The Federal Police Command said in a statement that, “The Federal Police forces managed to liberate the areas of Naif Ali, Subaihat, al-Lahib, al-Sahwa, Albu Ayad, local council in Karma, al-Harariyat, al-Layfiya, Shihabi, Jamila and Albu Hadid.” The statement added, “The security forces are still advancing firmly to liberate other areas.”
Elsewhere, Iraqi soldiers and allied volunteer fighters have pushed towards Fallujah from areas to the south as part of an operation to liberate the city from the grip of the ISIS Takfiri terrorist group, says a commander.
Staff Major General Ismail al-Mahalawi, the head of the Anbar Operations Command, said on Wednesday that forces from Iraq's 8th Division, backed by tribal fighters, set out from the city of Amriyat al-Fallujah, south of Fallujah, and the al-Salam intersection to its southwest.
The offensive is being supported by air cover, Mahalawi added.
Meanwhile, terrorists are using civilians as human shields and executing those trying to flee or surrender to slow down the Iraqi Army’s operation to recapture Fallujah. The country security forces are following a special plan to avoid unnecessary civilian loses. Iraq's senior Shiite cleric Grand Ayatollah Ali al-Sistani has urged restraint in the Fallujah battle, calling on the Iraqi forces to spare civilians trapped in the city.

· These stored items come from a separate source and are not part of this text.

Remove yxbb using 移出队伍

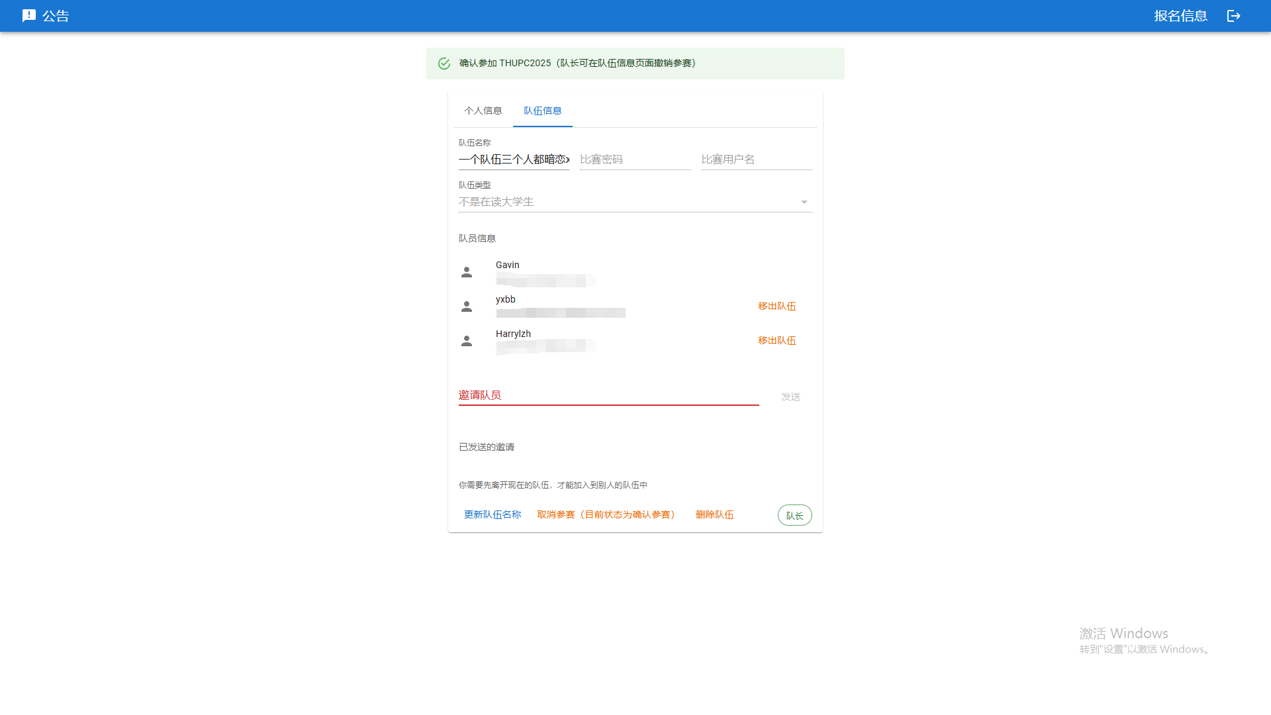[777, 306]
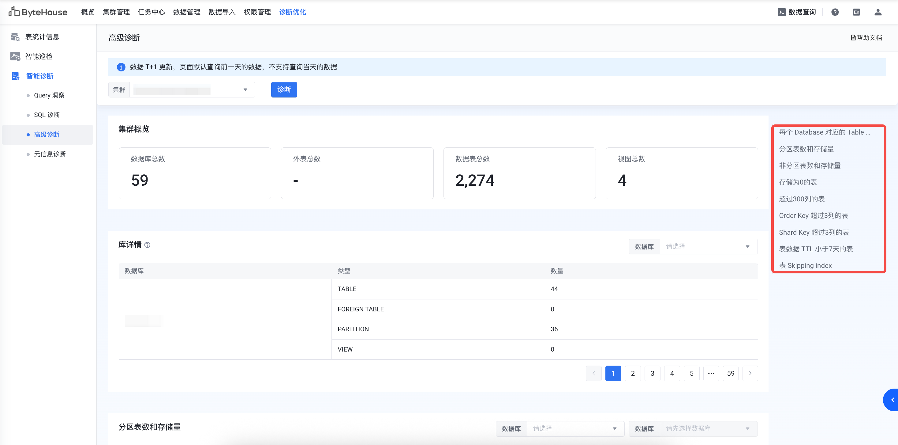The width and height of the screenshot is (898, 445).
Task: Open the 数据查询 terminal icon
Action: pyautogui.click(x=782, y=12)
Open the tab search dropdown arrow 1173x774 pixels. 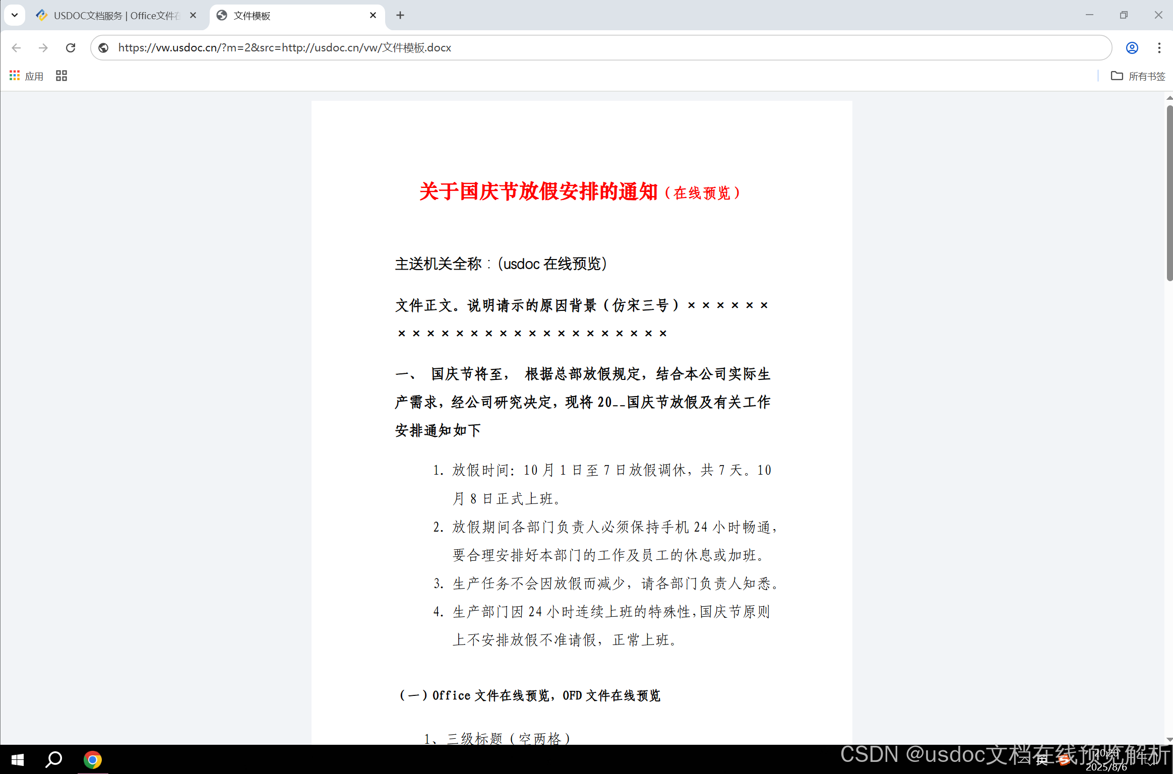point(14,15)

According to United Nations estimates, there are about 60,000 to 100,000 civilians remaining in Fallujah. On Sunday, the Iraqi government deployed at least 20,000 troops and Popular Mobilization Forces to combat extremists, and told residents to flee the city ahead of the operation, that was launched the following day.
Fallujah became in January 2014 the first Iraqi city to be captured by ISIS, six months before the Takfiri group declared its caliphate.
The city on the Euphrates River had a prewar population of about 300,000 and is known as the City of Minarets and Mother of Mosques.